The authors call for standardized, evidence-based expectations for neuropsychiatric exams in the ED.

Some hospitals are already building checklists and electronic record prompts that nudge doctors to complete and document each step. Early evidence suggests these tools work.

Patient advocacy groups are also pushing for clearer rights and expectations during mental health visits. Real change will take policy, training, and culture shifts together.

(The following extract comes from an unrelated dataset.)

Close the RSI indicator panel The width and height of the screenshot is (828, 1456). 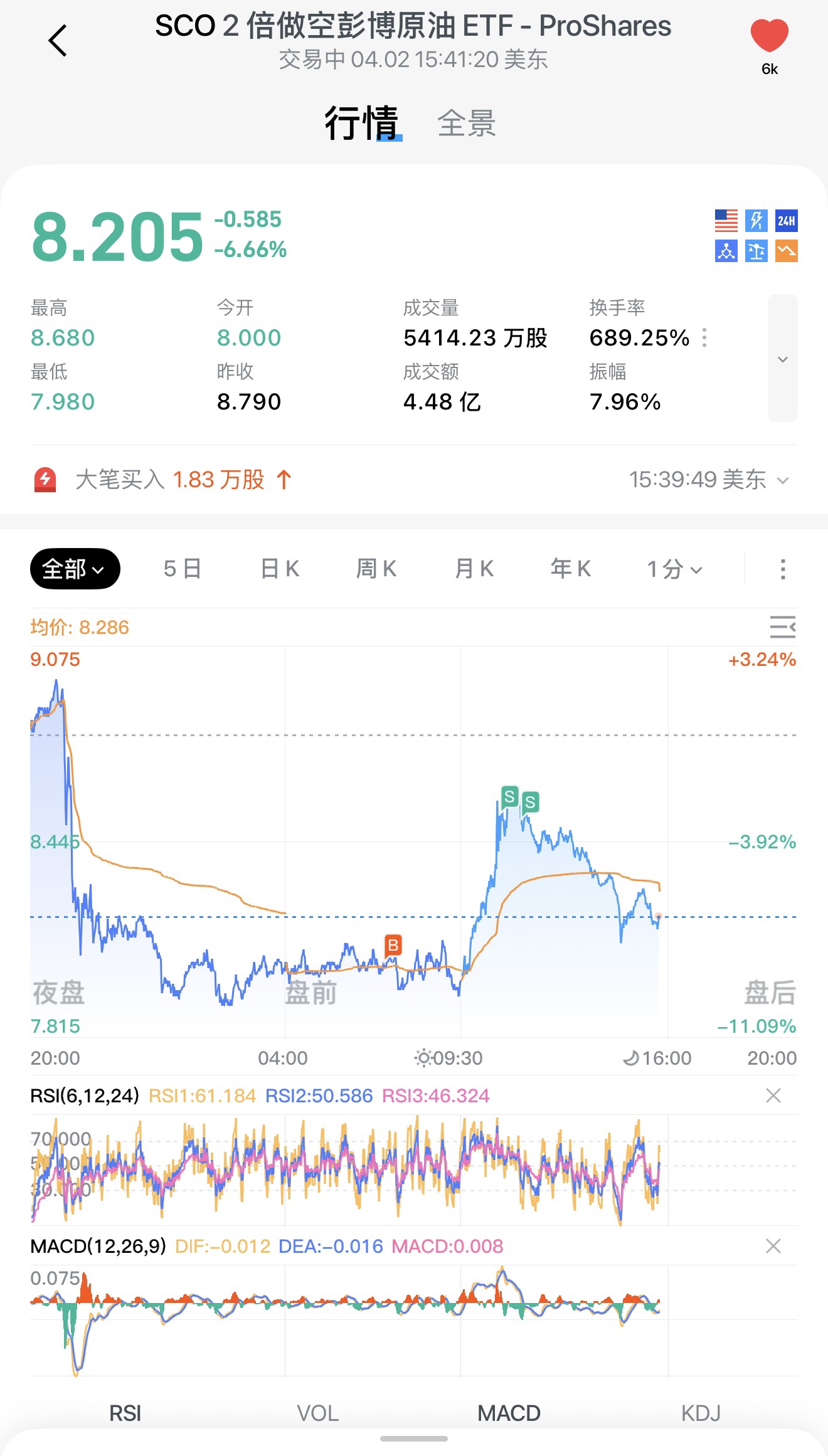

For now, awareness is a start. Knowing what a thorough ER exam should include gives patients and families tools to ask for better care.

Study Details

Study typeCohort
EvidenceLevel 3
PublishedApr 2026
View Original Abstract ↓
Emergency departments (EDs) serve as a critical safety net for individuals experiencing acute behavioral health crises, a population that faces substantial medical morbidity and well-documented disparities in healthcare delivery. Thorough physical and neuropsychiatric assessment is essential in this setting to identify medical conditions that may mimic or exacerbate psychiatric symptoms. Incomplete documentation of these assessments may reflect gaps in care processes and represent a potential marker of inequity. To characterize the completeness of documented neurological and psychiatric examinations among adult ED patients presenting with primary behavioral health-related chief complaints and to assess whether documentation patterns suggest persistent gaps in standardized evaluation. We conducted a retrospective electronic medical record review of adult patients presenting to a large, urban academic ED between May 2020 and May 2021 with behavioral health-related chief complaints requiring medical clearance prior to psychiatric evaluation. Documentation of neurological and psychiatric examination components was systematically abstracted using predefined operational definitions. Of 1,613 screened encounters, 507 met inclusion criteria (mean age 39.1 ± 14 years; 66.7% male; 49.7% African American). Suicidal ideation was the most common presenting complaint (49.9%), and 55.0% of patients presented voluntarily. A general neurological or mental status examination was documented in 94.5% of encounters; however, specific neurological components such as Glasgow Coma Scale (9.3%) and deep tendon reflexes (1.4%) were infrequently recorded. Psychiatric examinations were documented in 63.3% of cases, with behavioral observations most commonly reported and cognition and memory least frequently assessed. Documentation of neurological and psychiatric examinations for ED patients with primary behavioral health presentations remains inconsistent, particularly for specific examination components. When documentation is used as a surrogate for care processes, these findings suggest variability in the thoroughness of evaluation for a vulnerable population. Establishing standardized, evidence-based expectations for neuropsychiatric assessment and documentation in the ED may represent an important step toward improving patient safety and promoting equity in emergency psychiatric care.